EXERCISE GOAL: Copy each line of the following data that contains "click".

DATA SHOWN:
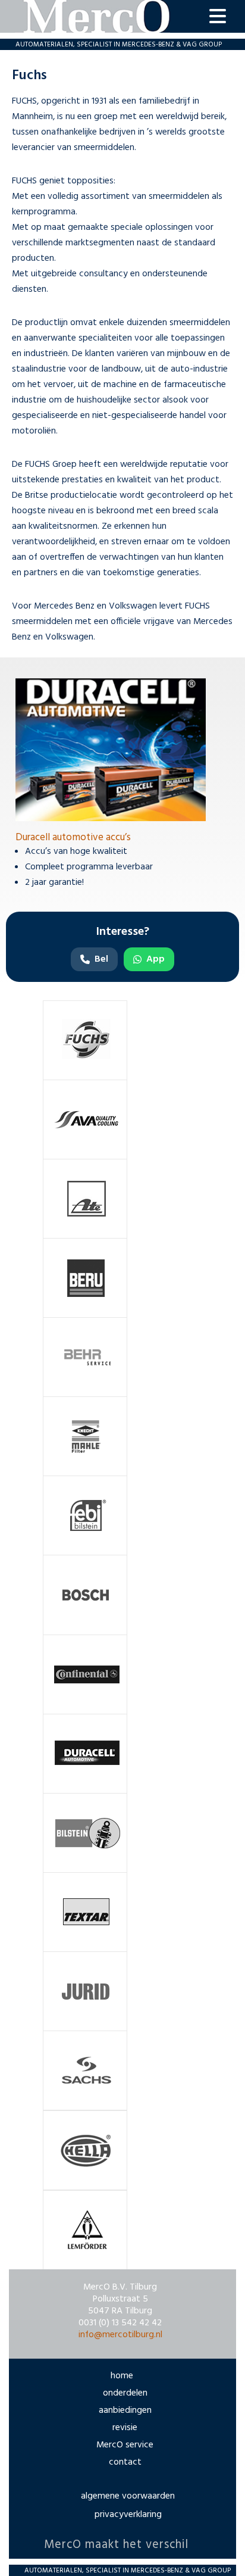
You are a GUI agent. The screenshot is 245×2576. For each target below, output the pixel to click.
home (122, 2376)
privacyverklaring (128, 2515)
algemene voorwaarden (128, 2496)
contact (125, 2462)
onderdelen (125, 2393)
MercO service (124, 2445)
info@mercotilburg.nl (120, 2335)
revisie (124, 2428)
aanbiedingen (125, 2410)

==

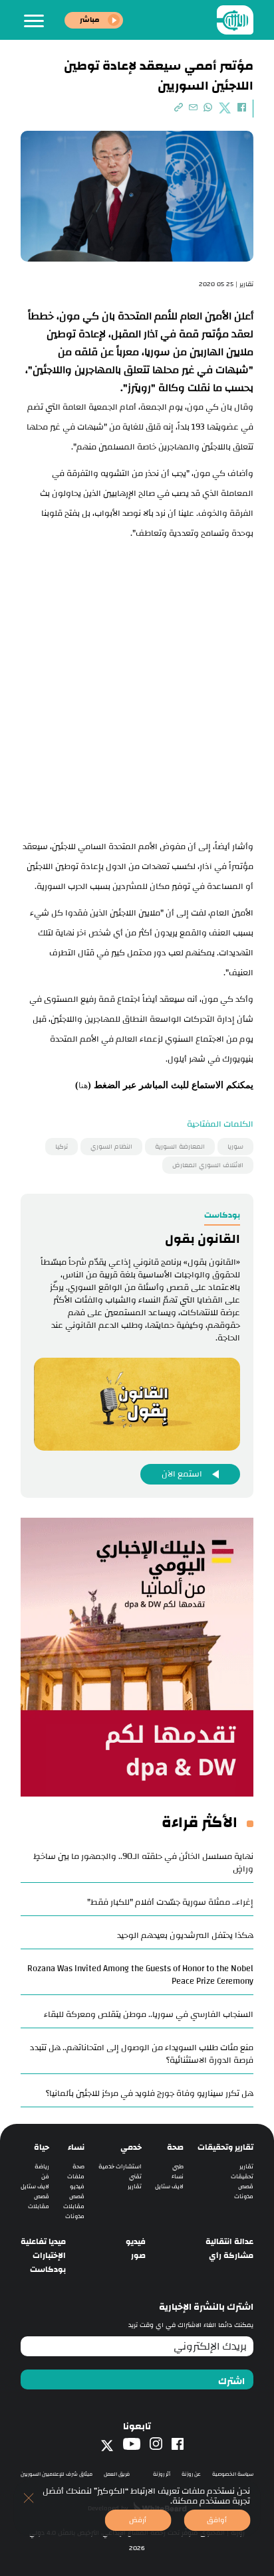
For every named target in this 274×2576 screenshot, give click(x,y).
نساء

---

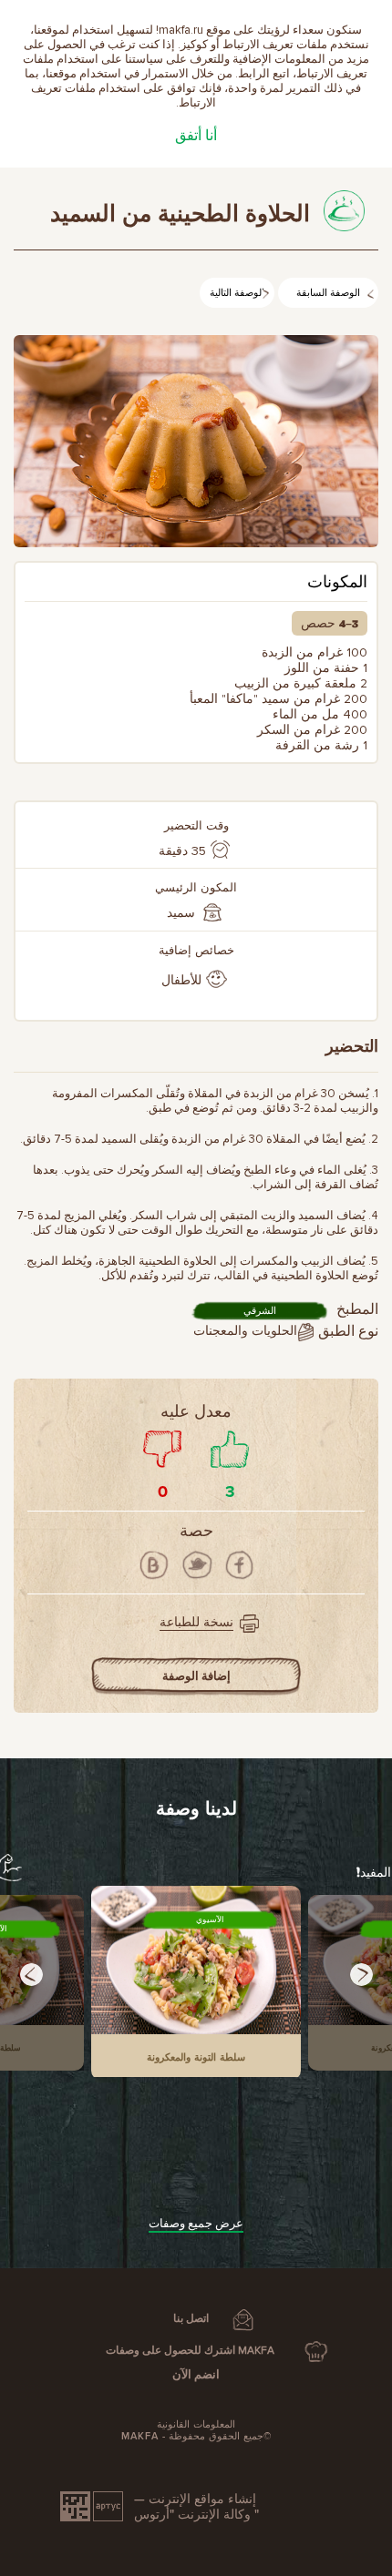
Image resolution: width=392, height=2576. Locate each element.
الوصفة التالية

ANSWER SECTION:
You are a GUI agent. The screenshot is 245×2576. For each target below, output the pixel to click.
For every named target in this 274×2576 screenshot, give click(x,y).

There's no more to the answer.